Ancient dietary taboos, such as those of Hindus, Muslims and Jews regarding pork as unclean, doubtless had their roots in protection from infectious disease. Today, an increasing demand for consumption of exotic and wild animals raises new risks of infectious diseases such as SARS (Box 2).

Transmissibility and globalization

Changing patterns of human behavior and ecology affect two distinct steps in the emergence of new infectious disease. The first is an increased opportunity for animal-to-human infection to occur owing to greater exposure, which may be necessary but not sufficient to lead to the emergence of a new human infection. The second step is the opportunity for onward transmission once a person has become infected. For each novel epidemic, such as the 1918–1919 influenza pandemic or AIDS, there are probably thousands of failed transfers.
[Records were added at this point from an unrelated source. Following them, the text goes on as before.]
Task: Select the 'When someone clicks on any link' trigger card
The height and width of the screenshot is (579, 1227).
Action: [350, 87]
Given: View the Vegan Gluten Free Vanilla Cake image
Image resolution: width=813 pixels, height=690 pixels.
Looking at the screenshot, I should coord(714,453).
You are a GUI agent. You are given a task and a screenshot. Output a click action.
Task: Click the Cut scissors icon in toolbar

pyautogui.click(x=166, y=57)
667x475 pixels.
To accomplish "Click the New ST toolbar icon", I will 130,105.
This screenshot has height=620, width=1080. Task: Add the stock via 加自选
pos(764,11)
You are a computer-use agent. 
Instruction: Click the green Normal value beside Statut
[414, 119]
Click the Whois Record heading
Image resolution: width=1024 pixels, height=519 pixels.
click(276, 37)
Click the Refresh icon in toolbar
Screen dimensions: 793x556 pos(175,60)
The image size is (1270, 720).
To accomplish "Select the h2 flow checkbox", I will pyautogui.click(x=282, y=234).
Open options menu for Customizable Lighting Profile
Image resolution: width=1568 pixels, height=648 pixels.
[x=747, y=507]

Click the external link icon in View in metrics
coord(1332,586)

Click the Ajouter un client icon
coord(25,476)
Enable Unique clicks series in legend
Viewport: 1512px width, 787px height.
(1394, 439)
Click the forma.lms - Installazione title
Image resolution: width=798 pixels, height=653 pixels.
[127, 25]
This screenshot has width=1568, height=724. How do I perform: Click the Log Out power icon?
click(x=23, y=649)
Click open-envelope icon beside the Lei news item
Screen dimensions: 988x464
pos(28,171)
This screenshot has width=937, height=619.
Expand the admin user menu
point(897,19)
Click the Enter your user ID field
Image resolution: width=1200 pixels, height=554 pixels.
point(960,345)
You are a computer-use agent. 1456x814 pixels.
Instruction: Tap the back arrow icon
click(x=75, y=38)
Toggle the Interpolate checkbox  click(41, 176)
Some infections simply do not take in the new host. Innate host-specific restrictions on viral replication have recently become evident for primate lentiviruses31, which may explain why certain species that harbor simian immunodeficiency virus, but not others more commonly in contact with humans, gave rise to HIV-1 and HIV-2. Even in the case of HIV-1, only one pedigree of three independent chimpanzee-to-human crossover events32 has given rise to the AIDS pandemic, whereas the other two smolder as poorly transmissible infections.

Fatal pathogenesis is not necessarily coupled with infectiousness12, which is evident for H5N1 avian influenza in humans9. But genetic reassortment between avian and human influenza viruses could easily give rise to a new, rapidly spreading strain8. A poorly infectious pathogen may not spread at all from the index case, as is usual with rabies, or may only infect close contacts and soon peter out, as seen with Lassa fever and Ebola virus. SARS nearly became self-sustaining but was brought under control. Some of the most insidious infections are those with long, silent incubation periods during which the person is infectious. These emerge surreptitiously so that when the new disease is eventually recognized, as AIDS was in 1981, the infection has already spread far beyond control.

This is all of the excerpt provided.